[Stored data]
================

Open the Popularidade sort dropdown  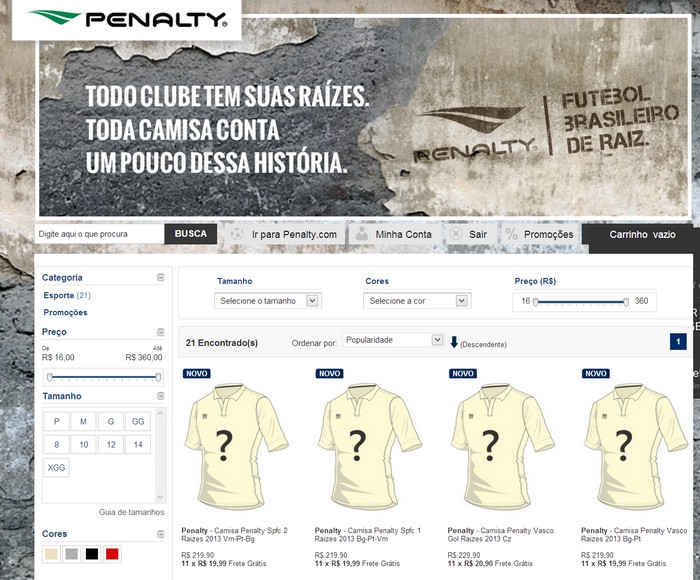(x=393, y=340)
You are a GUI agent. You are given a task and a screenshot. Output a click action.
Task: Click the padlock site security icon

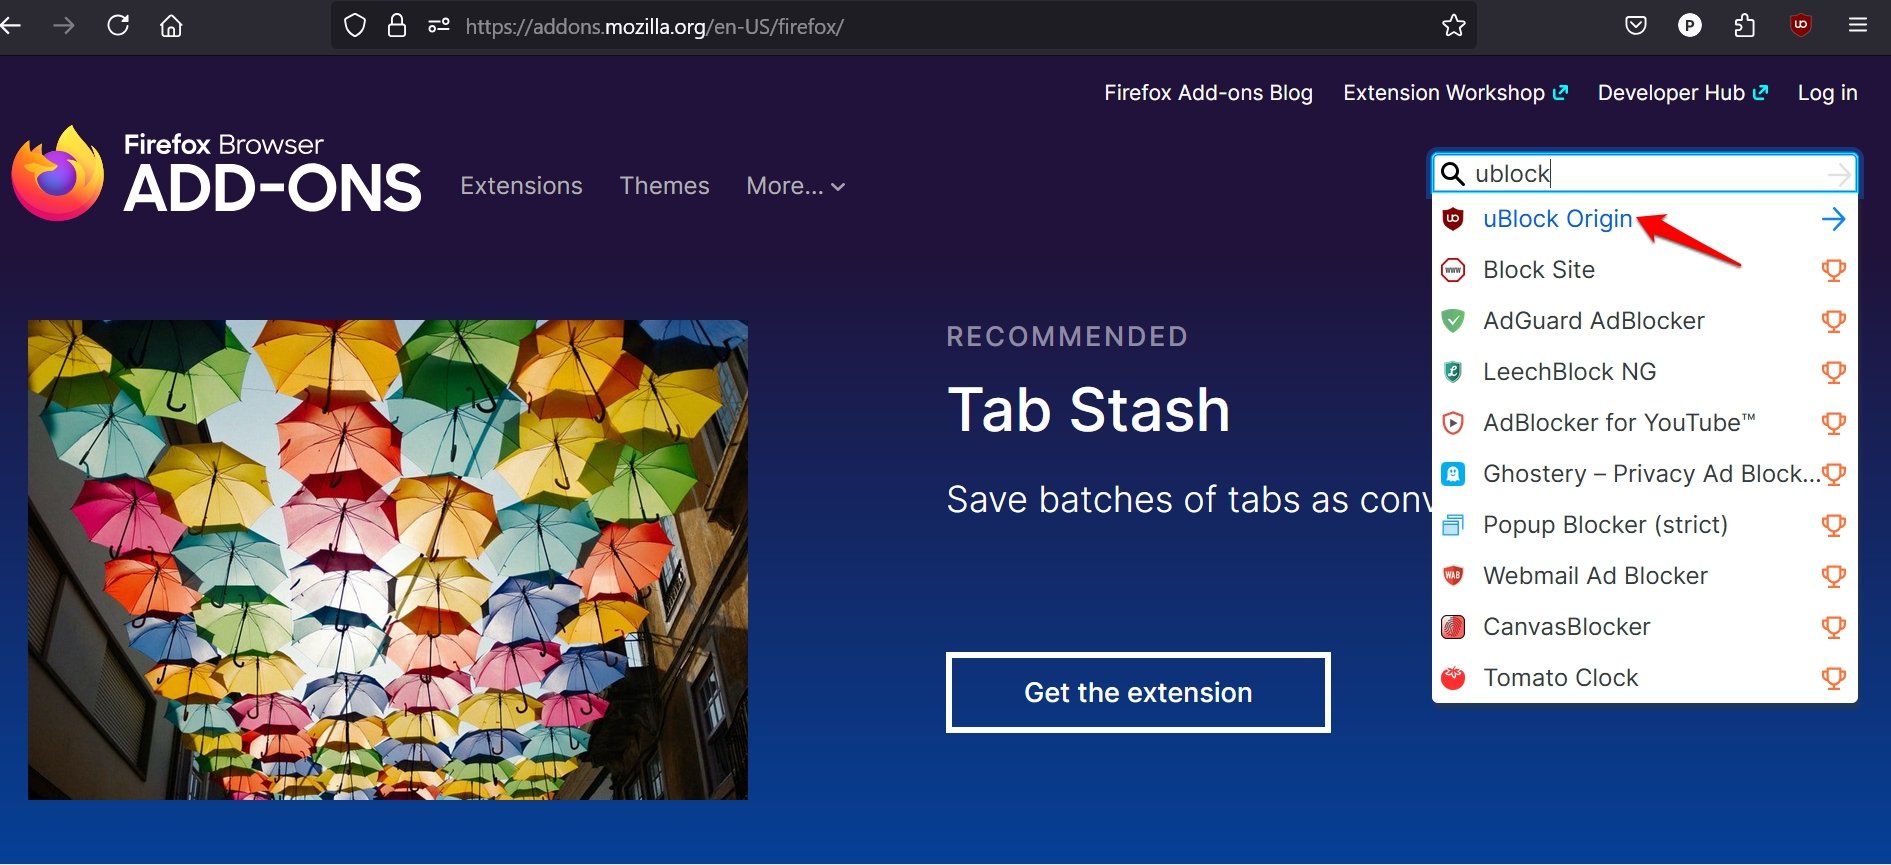397,25
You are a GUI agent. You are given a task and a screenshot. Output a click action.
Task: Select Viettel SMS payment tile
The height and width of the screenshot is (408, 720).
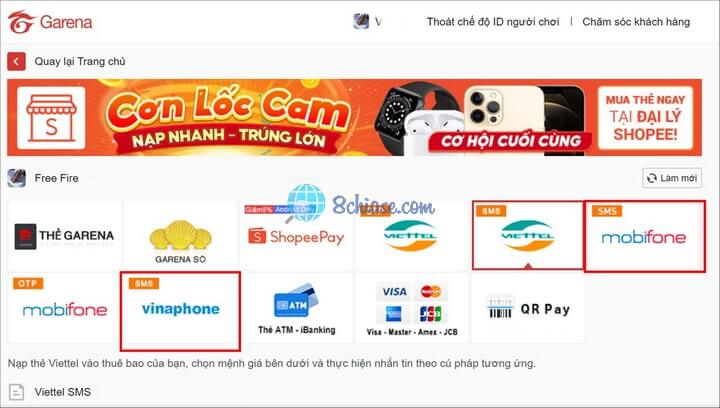point(528,235)
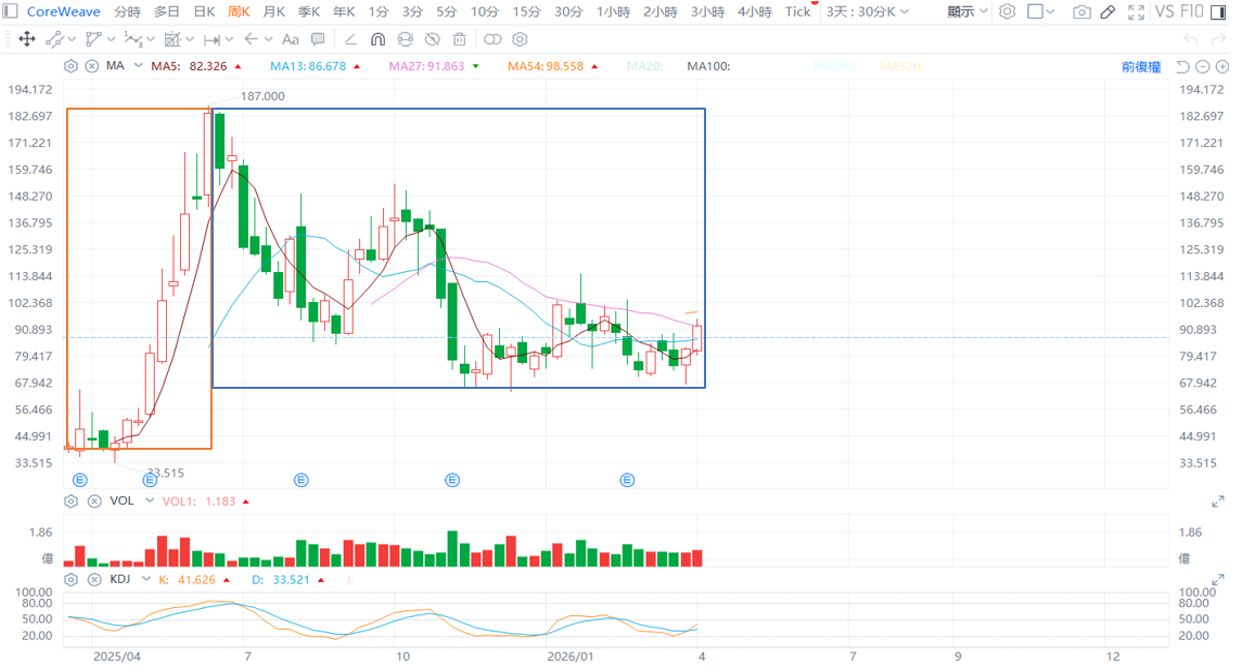Switch to the 月K monthly chart tab
Viewport: 1235px width, 666px height.
coord(273,12)
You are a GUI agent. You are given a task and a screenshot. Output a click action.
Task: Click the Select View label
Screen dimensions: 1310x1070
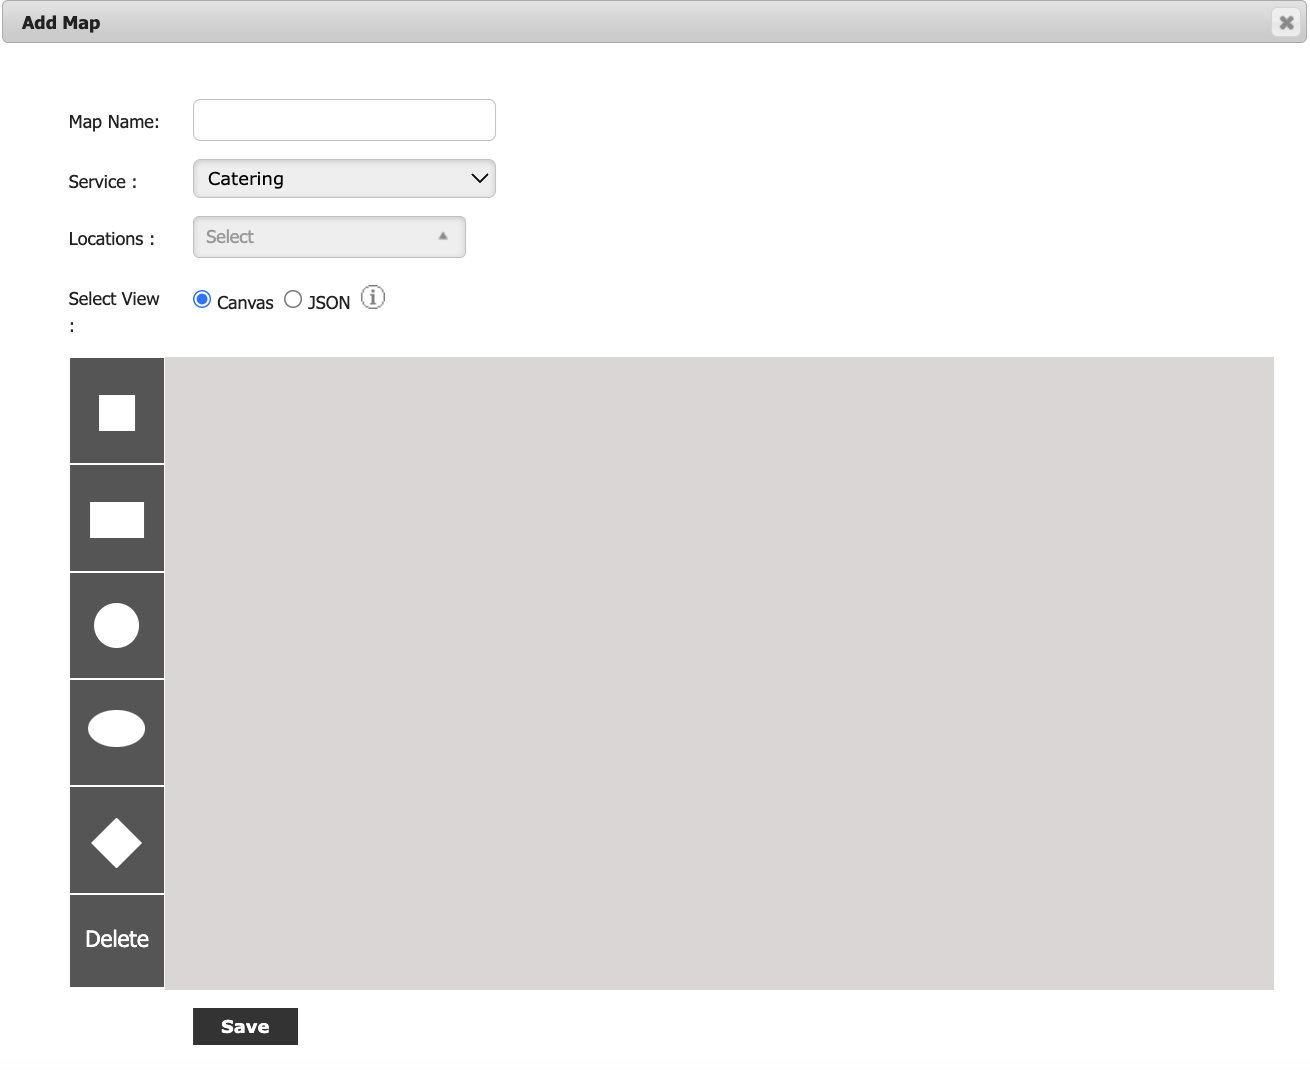pyautogui.click(x=114, y=299)
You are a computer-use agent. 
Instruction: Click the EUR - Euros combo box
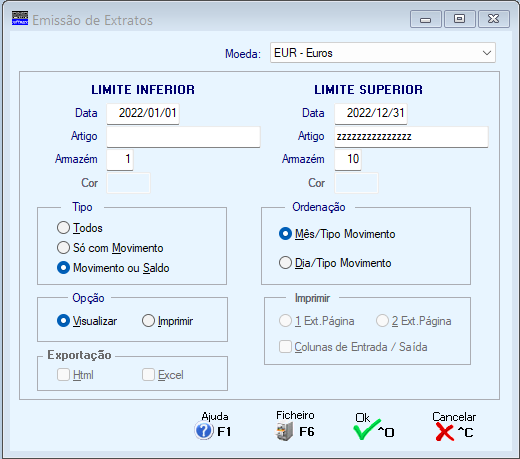pyautogui.click(x=383, y=53)
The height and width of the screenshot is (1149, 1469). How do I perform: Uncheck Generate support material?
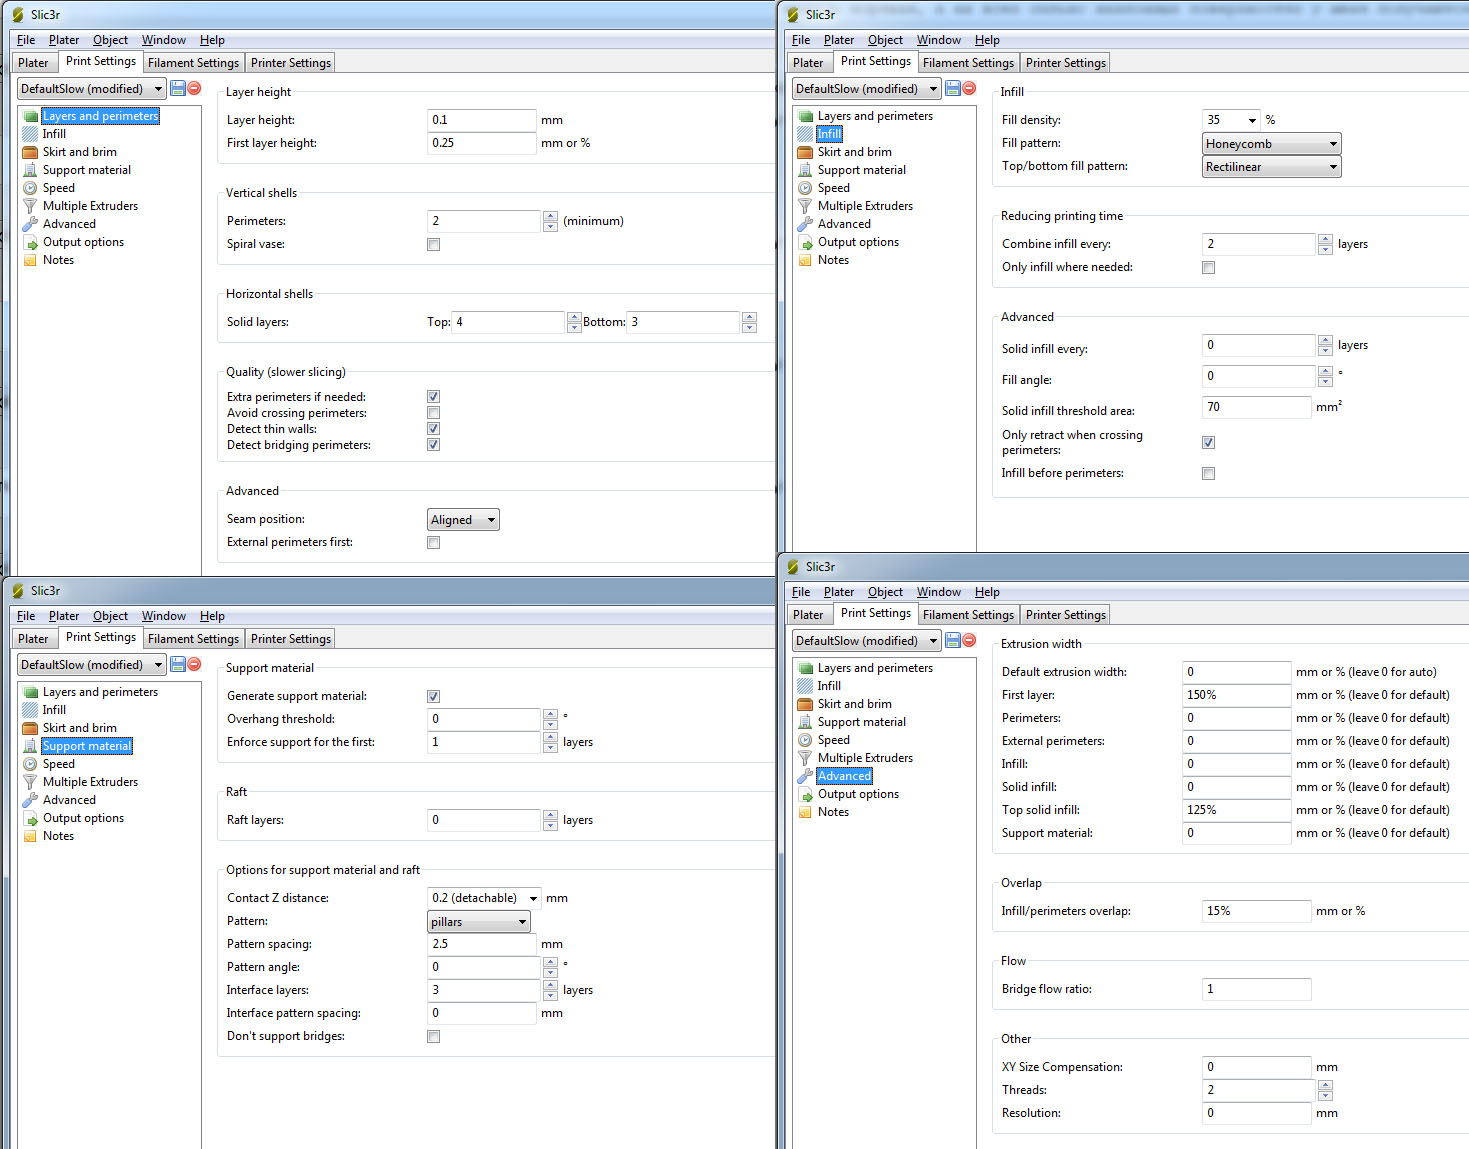(433, 696)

================

— WHAT NEEDS TO BE DONE —
Lines from the one holding "You are a computer-use agent." down to the last line of the entries above must be retyped exactly, inclusive of both, with no pictures and nothing else.

— EXERCISE OUTPUT —
You are a computer-use agent. 
Instruction: Click the EUR - Euros combo box
pyautogui.click(x=383, y=53)
The height and width of the screenshot is (1149, 1469). How do I perform: Uncheck Generate support material?
(433, 696)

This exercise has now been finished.